#### WORK TO BE COMPLETED
Among the lines below, return each one that contains the word "profile".

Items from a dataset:
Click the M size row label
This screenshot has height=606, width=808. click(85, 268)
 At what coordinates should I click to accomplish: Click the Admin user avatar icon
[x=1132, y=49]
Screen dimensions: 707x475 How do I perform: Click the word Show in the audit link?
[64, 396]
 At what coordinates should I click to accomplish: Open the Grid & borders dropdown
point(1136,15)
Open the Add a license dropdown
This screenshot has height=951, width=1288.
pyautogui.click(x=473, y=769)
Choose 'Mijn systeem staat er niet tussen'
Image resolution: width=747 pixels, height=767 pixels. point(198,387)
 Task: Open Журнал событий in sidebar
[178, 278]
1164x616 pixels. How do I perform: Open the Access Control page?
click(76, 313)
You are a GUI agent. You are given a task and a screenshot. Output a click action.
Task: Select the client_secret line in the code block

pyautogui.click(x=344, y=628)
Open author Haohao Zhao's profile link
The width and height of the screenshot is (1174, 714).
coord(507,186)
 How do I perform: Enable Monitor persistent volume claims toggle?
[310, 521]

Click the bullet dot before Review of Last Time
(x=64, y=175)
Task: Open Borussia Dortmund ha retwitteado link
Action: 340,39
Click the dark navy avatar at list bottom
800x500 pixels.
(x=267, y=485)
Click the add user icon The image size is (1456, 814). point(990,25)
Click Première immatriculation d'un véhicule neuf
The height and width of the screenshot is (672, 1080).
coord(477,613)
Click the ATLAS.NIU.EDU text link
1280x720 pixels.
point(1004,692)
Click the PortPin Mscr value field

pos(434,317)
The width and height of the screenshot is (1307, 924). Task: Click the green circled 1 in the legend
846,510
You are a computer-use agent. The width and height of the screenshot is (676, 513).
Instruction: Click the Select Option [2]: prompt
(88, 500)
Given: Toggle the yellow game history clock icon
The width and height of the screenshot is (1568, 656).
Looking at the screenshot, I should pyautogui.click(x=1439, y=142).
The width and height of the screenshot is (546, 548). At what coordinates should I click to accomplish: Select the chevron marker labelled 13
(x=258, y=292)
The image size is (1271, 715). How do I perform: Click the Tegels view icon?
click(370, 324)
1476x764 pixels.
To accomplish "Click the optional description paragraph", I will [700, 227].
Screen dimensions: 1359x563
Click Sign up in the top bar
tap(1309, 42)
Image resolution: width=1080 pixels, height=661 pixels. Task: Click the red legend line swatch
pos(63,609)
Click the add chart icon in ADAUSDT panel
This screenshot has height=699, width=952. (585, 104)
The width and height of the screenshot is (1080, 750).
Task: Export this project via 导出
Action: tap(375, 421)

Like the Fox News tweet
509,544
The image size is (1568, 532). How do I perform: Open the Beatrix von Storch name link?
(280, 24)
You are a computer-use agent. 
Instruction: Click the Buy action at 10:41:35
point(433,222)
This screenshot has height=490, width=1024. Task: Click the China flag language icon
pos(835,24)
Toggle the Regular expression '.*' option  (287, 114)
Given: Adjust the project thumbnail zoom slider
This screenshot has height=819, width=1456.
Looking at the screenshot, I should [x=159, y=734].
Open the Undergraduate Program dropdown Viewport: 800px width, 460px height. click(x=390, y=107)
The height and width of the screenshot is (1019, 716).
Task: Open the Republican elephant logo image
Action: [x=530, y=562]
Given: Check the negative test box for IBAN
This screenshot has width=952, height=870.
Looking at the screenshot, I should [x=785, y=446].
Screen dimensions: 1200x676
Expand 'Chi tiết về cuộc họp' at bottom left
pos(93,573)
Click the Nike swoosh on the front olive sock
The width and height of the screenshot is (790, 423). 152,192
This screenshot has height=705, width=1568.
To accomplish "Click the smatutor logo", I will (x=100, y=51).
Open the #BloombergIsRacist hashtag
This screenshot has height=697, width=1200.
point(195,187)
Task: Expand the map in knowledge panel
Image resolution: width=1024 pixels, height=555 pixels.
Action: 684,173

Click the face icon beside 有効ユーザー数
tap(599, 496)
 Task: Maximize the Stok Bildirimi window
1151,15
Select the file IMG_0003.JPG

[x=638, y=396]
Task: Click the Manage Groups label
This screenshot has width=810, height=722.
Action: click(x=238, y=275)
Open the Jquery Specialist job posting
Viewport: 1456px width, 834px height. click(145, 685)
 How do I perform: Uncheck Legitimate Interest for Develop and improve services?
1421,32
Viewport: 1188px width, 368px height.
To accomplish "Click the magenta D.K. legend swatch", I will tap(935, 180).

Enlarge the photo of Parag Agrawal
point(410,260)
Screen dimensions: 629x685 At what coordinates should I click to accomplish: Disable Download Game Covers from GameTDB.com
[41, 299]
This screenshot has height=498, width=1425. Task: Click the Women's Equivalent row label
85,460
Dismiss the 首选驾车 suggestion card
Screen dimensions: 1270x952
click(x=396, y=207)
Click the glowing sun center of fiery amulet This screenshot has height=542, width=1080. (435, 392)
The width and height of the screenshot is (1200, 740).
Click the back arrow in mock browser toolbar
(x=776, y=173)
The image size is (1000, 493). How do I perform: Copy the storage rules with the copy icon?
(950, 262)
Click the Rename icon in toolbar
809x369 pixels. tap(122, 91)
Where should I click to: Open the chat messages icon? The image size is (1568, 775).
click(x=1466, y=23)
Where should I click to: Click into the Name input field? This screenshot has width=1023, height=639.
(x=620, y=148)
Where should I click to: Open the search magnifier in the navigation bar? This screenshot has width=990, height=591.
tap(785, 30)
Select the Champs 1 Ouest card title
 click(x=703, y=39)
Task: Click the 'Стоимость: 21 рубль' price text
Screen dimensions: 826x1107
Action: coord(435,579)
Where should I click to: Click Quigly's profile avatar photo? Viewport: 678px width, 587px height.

#### ANSWER SECTION
Open author Haohao Zhao's profile link
Where should I click to: Click Quigly's profile avatar photo? Viewport: 678px width, 587px height.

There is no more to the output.